In Python 3.10, it raises SystemError: ../Parser/string_parser.c:219: bad argument to internal function.

Internally, the new string_parser library introduced in v3.10.0a1 uses a call to strlen to determine the string size, which is getting thrown off by the null byte. This call is actually unnecessary, as the length has already been calculated by the calling parser and can be retrieved with PyBytes_AsStringAndSize.

Error messages

For single line strings, the error is SystemError: Negative size passed to PyUnicode_New

For multiline strings, the error is SystemError: ../Parser/string_parser.c:219: bad argument to internal function

Linked PRs

• gh-97556: Raise null bytes syntax error upon null in multiline string #104136

[vstinner]

This issue seems like a duplicate of the issue #96670.

[apccurtiss]

Ah, you're totally right. I found that one earlier, but misunderstood the core bug and re-discovered it. Thanks!

[apccurtiss]

Actually, I just re-read that issue, and I was a bit over-eager with closing this. I feel like this is a very specific fix which doesn't actually solve their use case: This particular issue only shows up in 3.10, and causes an internal parse error. That linked issue is present in every 3.x version I've tested, including after this fix. I believe a patch elsewhere in the parser is needed for that.

[gvanrossum]

Can you submit a fix?

[apccurtiss]

Submitted a fix in this pull request

[bskinn]

I cannot repro OP's SystemError on this. I do observe Python 3.12's fix for null characters in single-quoted strings (SyntaxError: source code cannot contain null bytes per #97594, when run with 3.12.0a7), so going forward I'm focusing on triple-quoted strings.

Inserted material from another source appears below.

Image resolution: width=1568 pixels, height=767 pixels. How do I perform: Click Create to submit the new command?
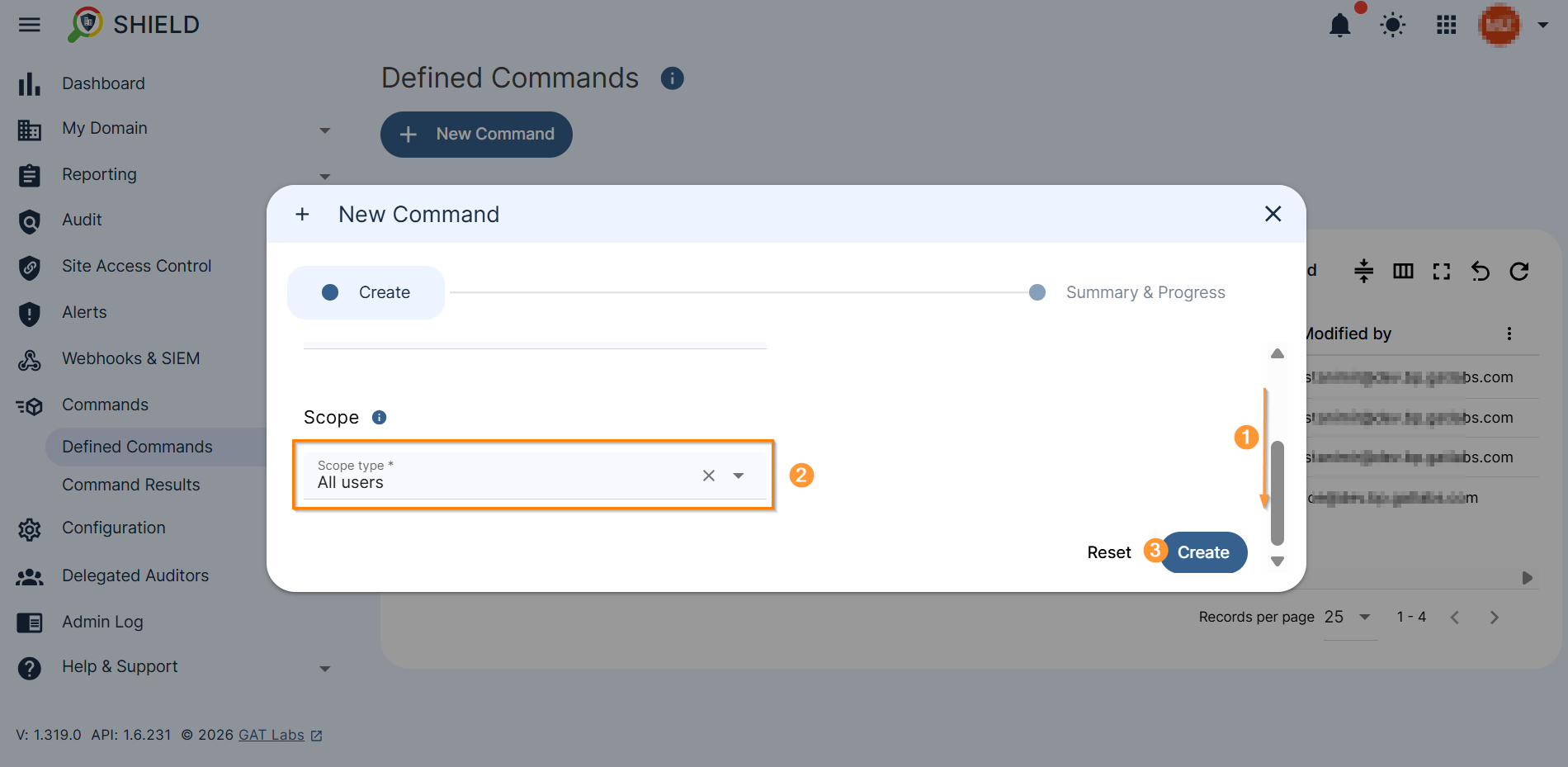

For Python 3.8.16, 3.9.16, and 3.10.0a1 (WSL Debian local builds), crasher.py with the following contents parses successfully (without error, I did not check correctness) when executed from the commandline ($ python3.<#> crasher.py):

<BLANKLINE>
'''
<NUL>
'''

For Python 3.10.0b1 (WSL Debian local), 3.10.0 (WSL Debian local), 3.10.11 (WSL Debian local and Win11), 3.11.3 (WSL Debian local and Win11), and (importantly) 3.12.0a7 (WSL Debian local), parsing fails with SyntaxError: unterminated triple-quoted string literal.

Interestingly, the attributed line number of the exception location changes in 3.12.0a7. It's reported as line 3 in 3.12.0a7, and as line 2 for all other versions tested.

Regardless, the triple-quoted string case is not yet fixed in the fashion indicated by #96670 (comment), where strings containing null characters are explicitly rejected with an exception and message like SyntaxError: source code cannot contain null bytes.